> **DO THIS**
Copy out the listing below word for word, keeping every line in its original order with its spacing and punctuation unchanged.

> **GIVEN ENTRIES**
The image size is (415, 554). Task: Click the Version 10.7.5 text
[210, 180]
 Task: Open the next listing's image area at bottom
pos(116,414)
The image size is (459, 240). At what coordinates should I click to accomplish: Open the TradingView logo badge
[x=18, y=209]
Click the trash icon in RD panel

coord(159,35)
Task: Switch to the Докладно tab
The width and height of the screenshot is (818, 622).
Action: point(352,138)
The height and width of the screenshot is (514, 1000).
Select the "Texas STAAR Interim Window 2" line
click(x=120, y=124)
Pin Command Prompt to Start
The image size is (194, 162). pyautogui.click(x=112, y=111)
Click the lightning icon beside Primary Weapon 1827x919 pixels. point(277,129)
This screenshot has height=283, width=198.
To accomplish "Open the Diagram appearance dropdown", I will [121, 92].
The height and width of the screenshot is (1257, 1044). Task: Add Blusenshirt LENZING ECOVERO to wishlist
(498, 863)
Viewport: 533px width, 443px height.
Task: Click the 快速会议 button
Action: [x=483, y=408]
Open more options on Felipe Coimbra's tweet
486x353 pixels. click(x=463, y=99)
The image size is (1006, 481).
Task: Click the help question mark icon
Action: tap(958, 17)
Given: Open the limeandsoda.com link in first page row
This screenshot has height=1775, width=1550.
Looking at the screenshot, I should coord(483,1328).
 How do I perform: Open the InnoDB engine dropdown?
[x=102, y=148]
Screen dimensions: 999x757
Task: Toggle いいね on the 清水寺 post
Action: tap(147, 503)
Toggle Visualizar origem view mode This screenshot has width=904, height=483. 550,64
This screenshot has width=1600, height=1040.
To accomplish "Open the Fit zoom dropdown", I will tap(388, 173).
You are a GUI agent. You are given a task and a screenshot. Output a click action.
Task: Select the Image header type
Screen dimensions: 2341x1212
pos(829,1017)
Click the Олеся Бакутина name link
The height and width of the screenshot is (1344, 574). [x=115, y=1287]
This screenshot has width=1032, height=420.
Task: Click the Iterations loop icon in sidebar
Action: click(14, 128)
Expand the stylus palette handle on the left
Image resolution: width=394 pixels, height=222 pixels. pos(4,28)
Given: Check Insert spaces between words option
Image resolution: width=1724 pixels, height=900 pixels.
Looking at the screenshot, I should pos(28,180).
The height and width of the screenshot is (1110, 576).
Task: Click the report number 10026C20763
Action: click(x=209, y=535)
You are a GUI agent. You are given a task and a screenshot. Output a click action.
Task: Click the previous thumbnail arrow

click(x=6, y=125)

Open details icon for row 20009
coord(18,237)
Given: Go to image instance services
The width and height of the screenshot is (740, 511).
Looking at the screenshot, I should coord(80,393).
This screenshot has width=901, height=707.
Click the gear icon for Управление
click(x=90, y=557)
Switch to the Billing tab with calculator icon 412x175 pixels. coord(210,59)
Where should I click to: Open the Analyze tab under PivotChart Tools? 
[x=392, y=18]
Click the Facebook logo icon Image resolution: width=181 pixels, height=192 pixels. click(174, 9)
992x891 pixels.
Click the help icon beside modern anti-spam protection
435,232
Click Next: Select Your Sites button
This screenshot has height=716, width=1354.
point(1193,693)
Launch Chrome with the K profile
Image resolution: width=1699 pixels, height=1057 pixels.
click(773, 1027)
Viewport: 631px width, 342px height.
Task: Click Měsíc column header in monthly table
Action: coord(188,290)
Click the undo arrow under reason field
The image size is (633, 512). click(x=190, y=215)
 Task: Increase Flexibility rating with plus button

> **CORRECT RESULT**
The image size is (415, 554). Task: Click the Version 10.7.5 text
[210, 180]
 Task: Open the next listing's image area at bottom
pos(116,414)
The image size is (459, 240). At what coordinates should I click to accomplish: Open the TradingView logo badge
[x=18, y=209]
Click the trash icon in RD panel

coord(159,35)
Task: Switch to the Докладно tab
The width and height of the screenshot is (818, 622).
Action: point(352,138)
The height and width of the screenshot is (514, 1000).
Select the "Texas STAAR Interim Window 2" line
click(x=120, y=124)
Pin Command Prompt to Start
The image size is (194, 162). pyautogui.click(x=112, y=111)
Click the lightning icon beside Primary Weapon 1827x919 pixels. point(277,129)
This screenshot has height=283, width=198.
To accomplish "Open the Diagram appearance dropdown", I will [121, 92].
The height and width of the screenshot is (1257, 1044). Task: Add Blusenshirt LENZING ECOVERO to wishlist
(498, 863)
Viewport: 533px width, 443px height.
Task: Click the 快速会议 button
Action: [x=483, y=408]
Open more options on Felipe Coimbra's tweet
486x353 pixels. click(x=463, y=99)
The image size is (1006, 481).
Task: Click the help question mark icon
Action: tap(958, 17)
Given: Open the limeandsoda.com link in first page row
This screenshot has height=1775, width=1550.
Looking at the screenshot, I should coord(483,1328).
 How do I perform: Open the InnoDB engine dropdown?
[x=102, y=148]
Screen dimensions: 999x757
Task: Toggle いいね on the 清水寺 post
Action: tap(147, 503)
Toggle Visualizar origem view mode This screenshot has width=904, height=483. 550,64
This screenshot has width=1600, height=1040.
To accomplish "Open the Fit zoom dropdown", I will tap(388, 173).
You are a GUI agent. You are given a task and a screenshot. Output a click action.
Task: Select the Image header type
Screen dimensions: 2341x1212
pos(829,1017)
Click the Олеся Бакутина name link
The height and width of the screenshot is (1344, 574). [x=115, y=1287]
This screenshot has width=1032, height=420.
Task: Click the Iterations loop icon in sidebar
Action: click(14, 128)
Expand the stylus palette handle on the left
Image resolution: width=394 pixels, height=222 pixels. pos(4,28)
Given: Check Insert spaces between words option
Image resolution: width=1724 pixels, height=900 pixels.
Looking at the screenshot, I should pos(28,180).
The height and width of the screenshot is (1110, 576).
Task: Click the report number 10026C20763
Action: click(x=209, y=535)
You are a GUI agent. You are given a task and a screenshot. Output a click action.
Task: Click the previous thumbnail arrow

click(x=6, y=125)

Open details icon for row 20009
coord(18,237)
Given: Go to image instance services
The width and height of the screenshot is (740, 511).
Looking at the screenshot, I should coord(80,393).
This screenshot has width=901, height=707.
Click the gear icon for Управление
click(x=90, y=557)
Switch to the Billing tab with calculator icon 412x175 pixels. coord(210,59)
Where should I click to: Open the Analyze tab under PivotChart Tools? 
[x=392, y=18]
Click the Facebook logo icon Image resolution: width=181 pixels, height=192 pixels. click(174, 9)
992x891 pixels.
Click the help icon beside modern anti-spam protection
435,232
Click Next: Select Your Sites button
This screenshot has height=716, width=1354.
point(1193,693)
Launch Chrome with the K profile
Image resolution: width=1699 pixels, height=1057 pixels.
click(773, 1027)
Viewport: 631px width, 342px height.
Task: Click Měsíc column header in monthly table
Action: coord(188,290)
Click the undo arrow under reason field
The image size is (633, 512). click(x=190, y=215)
 Task: Increase Flexibility rating with plus button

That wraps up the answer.